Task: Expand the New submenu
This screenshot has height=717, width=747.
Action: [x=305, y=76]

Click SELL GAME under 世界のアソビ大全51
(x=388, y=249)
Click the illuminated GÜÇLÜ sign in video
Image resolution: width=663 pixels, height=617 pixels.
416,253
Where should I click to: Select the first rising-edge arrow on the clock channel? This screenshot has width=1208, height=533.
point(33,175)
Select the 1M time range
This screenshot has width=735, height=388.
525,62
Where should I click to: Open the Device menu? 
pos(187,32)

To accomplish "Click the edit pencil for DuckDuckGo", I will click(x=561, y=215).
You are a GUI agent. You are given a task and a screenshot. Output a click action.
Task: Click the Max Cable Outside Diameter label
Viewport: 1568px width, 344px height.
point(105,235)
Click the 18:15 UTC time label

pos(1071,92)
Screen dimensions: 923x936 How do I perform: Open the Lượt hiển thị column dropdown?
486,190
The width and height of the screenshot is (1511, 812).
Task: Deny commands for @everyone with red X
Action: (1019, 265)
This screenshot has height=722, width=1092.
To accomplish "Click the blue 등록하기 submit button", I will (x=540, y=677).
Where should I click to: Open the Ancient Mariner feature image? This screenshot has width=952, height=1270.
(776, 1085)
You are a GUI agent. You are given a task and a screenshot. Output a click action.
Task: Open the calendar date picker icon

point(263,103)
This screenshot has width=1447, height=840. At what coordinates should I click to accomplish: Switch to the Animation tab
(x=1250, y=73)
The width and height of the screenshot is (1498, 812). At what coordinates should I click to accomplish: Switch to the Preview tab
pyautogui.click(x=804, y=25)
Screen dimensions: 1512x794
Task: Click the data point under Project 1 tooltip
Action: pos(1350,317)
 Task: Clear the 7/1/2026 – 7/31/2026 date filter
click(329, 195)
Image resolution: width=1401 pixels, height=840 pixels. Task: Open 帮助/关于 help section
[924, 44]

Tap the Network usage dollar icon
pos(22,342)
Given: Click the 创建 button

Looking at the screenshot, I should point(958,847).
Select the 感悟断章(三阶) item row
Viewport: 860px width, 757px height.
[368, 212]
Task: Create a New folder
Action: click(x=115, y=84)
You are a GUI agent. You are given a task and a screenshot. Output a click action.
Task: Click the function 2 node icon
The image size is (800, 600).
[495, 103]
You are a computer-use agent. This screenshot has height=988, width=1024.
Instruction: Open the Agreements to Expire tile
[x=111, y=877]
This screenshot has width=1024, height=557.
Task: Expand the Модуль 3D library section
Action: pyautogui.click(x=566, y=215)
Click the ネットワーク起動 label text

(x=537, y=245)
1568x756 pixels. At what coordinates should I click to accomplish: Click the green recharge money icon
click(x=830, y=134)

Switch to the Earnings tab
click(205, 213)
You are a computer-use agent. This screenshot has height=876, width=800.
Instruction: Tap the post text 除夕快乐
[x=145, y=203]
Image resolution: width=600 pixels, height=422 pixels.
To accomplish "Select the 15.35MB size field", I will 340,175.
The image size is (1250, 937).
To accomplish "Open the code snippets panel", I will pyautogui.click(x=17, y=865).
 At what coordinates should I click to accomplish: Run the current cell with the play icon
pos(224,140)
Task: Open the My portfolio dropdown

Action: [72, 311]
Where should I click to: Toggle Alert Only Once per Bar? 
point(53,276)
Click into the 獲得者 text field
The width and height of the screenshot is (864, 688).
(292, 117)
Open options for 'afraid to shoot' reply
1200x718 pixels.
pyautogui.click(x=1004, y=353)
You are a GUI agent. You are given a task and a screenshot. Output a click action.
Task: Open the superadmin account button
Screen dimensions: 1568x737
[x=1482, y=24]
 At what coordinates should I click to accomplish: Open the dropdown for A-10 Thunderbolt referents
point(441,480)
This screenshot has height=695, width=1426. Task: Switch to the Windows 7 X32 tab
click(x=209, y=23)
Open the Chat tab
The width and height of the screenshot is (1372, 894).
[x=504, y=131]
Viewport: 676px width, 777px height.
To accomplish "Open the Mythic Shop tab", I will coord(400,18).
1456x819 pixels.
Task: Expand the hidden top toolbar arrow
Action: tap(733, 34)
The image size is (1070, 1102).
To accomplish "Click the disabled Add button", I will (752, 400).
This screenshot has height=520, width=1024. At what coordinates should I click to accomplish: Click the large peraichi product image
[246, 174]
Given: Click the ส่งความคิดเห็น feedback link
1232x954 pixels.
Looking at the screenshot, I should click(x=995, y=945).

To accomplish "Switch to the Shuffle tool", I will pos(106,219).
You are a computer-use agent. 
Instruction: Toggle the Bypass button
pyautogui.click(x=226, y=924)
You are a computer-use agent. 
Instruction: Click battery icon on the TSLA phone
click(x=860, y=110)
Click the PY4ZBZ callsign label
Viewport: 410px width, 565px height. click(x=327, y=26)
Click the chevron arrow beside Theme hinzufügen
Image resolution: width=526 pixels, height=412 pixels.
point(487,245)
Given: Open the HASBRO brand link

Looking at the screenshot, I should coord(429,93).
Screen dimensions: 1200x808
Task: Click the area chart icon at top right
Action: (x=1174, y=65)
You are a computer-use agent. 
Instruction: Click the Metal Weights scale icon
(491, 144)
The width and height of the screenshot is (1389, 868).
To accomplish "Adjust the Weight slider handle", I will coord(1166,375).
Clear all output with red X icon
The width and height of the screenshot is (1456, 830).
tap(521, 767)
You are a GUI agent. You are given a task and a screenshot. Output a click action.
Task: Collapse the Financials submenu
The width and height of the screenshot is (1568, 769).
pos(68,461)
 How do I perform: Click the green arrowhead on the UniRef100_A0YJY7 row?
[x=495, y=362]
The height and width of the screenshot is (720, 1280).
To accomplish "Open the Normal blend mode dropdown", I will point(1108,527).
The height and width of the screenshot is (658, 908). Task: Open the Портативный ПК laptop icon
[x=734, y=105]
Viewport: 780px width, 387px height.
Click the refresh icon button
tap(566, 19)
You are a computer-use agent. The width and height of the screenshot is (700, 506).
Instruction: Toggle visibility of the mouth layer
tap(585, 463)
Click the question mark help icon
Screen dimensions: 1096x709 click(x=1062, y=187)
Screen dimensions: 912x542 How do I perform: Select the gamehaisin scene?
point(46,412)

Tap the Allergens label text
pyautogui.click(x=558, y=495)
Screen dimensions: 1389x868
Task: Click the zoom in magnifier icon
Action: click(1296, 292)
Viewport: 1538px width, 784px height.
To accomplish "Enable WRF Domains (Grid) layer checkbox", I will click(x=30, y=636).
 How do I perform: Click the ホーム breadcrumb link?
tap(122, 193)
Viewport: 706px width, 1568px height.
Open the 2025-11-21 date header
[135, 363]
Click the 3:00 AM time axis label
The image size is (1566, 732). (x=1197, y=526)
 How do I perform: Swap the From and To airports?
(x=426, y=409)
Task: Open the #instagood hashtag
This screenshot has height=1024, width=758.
____________________
Что сделать:
Перепечатайте без изменений строки из данных выше: от строки, где есть "has height=988, width=1024.", до строки, где есть "click(x=209, y=23)", включая обе.

Результат выполнения:
You are a computer-use agent. This screenshot has height=988, width=1024.
Instruction: Open the Agreements to Expire tile
[x=111, y=877]
This screenshot has width=1024, height=557.
Task: Expand the Модуль 3D library section
Action: pyautogui.click(x=566, y=215)
Click the ネットワーク起動 label text

(x=537, y=245)
1568x756 pixels. At what coordinates should I click to accomplish: Click the green recharge money icon
click(x=830, y=134)

Switch to the Earnings tab
click(205, 213)
You are a computer-use agent. This screenshot has height=876, width=800.
Instruction: Tap the post text 除夕快乐
[x=145, y=203]
Image resolution: width=600 pixels, height=422 pixels.
To accomplish "Select the 15.35MB size field", I will 340,175.
The image size is (1250, 937).
To accomplish "Open the code snippets panel", I will pyautogui.click(x=17, y=865).
 At what coordinates should I click to accomplish: Run the current cell with the play icon
pos(224,140)
Task: Open the My portfolio dropdown

Action: [72, 311]
Where should I click to: Toggle Alert Only Once per Bar? 
point(53,276)
Click into the 獲得者 text field
The width and height of the screenshot is (864, 688).
(292, 117)
Open options for 'afraid to shoot' reply
1200x718 pixels.
pyautogui.click(x=1004, y=353)
You are a GUI agent. You are given a task and a screenshot. Output a click action.
Task: Open the superadmin account button
Screen dimensions: 1568x737
[x=1482, y=24]
 At what coordinates should I click to accomplish: Open the dropdown for A-10 Thunderbolt referents
point(441,480)
This screenshot has height=695, width=1426. Task: Switch to the Windows 7 X32 tab
click(x=209, y=23)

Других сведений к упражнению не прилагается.